Author

Winnie Lam

Date of Award

1996

Degree Type

Dissertation

Degree Name

Doctor of Philosophy

Abstract

This thesis assesses the effects of China's trade, foreign investment, and factor market reforms on China and on its neighbouring Asian countries using a static, multi-country computational general equilibrium model. Existing literature concentrates on the analysis of the piecemeal abolition of distortions in the Chinese economy (Zhuang (1992)). One notable feature of this study is that special emphasis is placed on the interactive effects among individual reforms in China. This issue is particularly important for Chinese policy makers as they embark on the experimentation with major economic reforms. The results indicate that trade reform would not be nearly as successful without the complement of the foreign investment reform and vice versa. Moreover, foreign investment reform alone may lead to considerable increases in outputs in China's domestically subsidized sectors, which then exacerbates the country's domestic misallocation of resources.;This study also differs from others in highlighting the effects of China's foreign sector reforms on neighbouring Asian economies. On the one hand, these Asian economies welcome the potential benefits of expanded trade and investment opportunities with China.
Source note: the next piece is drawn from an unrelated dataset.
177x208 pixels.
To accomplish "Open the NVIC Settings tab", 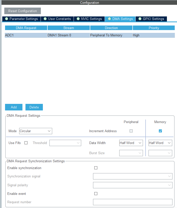I will [89, 19].
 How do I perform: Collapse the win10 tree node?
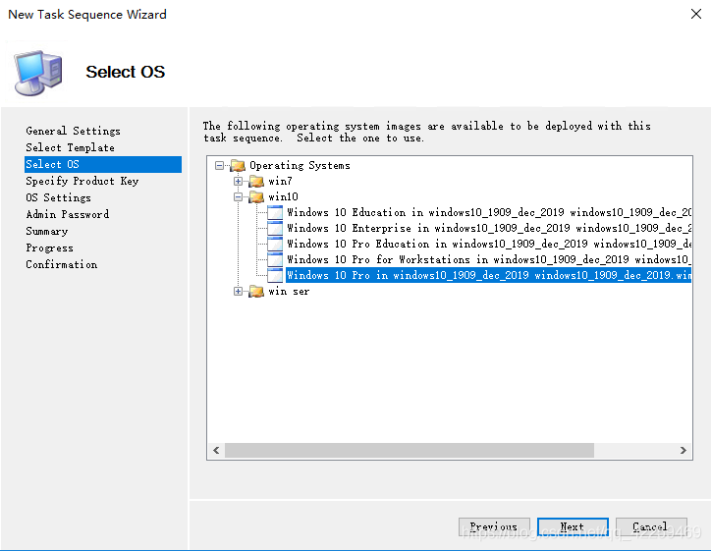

On the other hand, trade-reliant Asian economies (especially the Asian NICs and the ASEAN) are uncertain about the prospective heightened competition with China in exporting labour-intensive goods to their most important export market, the developed countries.;The results indicate that the Asian NTCs, which are closely linked with China in trade and foreign investment, are consistently estimated to gain the most from China's foreign sector reforms among these other Asian regions. In contrast, the ASEAN countries, which are relatively similarly endowed as China's, are found to compete more intensively with China in their exports, and consequently they experience much smaller overall welfare gains.;Data analysis relies crucially on the accuracy of data sources. Studies on China have often been constrained by sporadic and sometimes non-existent data. A major undertaking in this study is to systematically utilize existing information in order to estimate the extent of China's quantitative trade restrictions and domestic factor market distortions at the baseline period, and recast these estimates into a form suitable for quantitative work.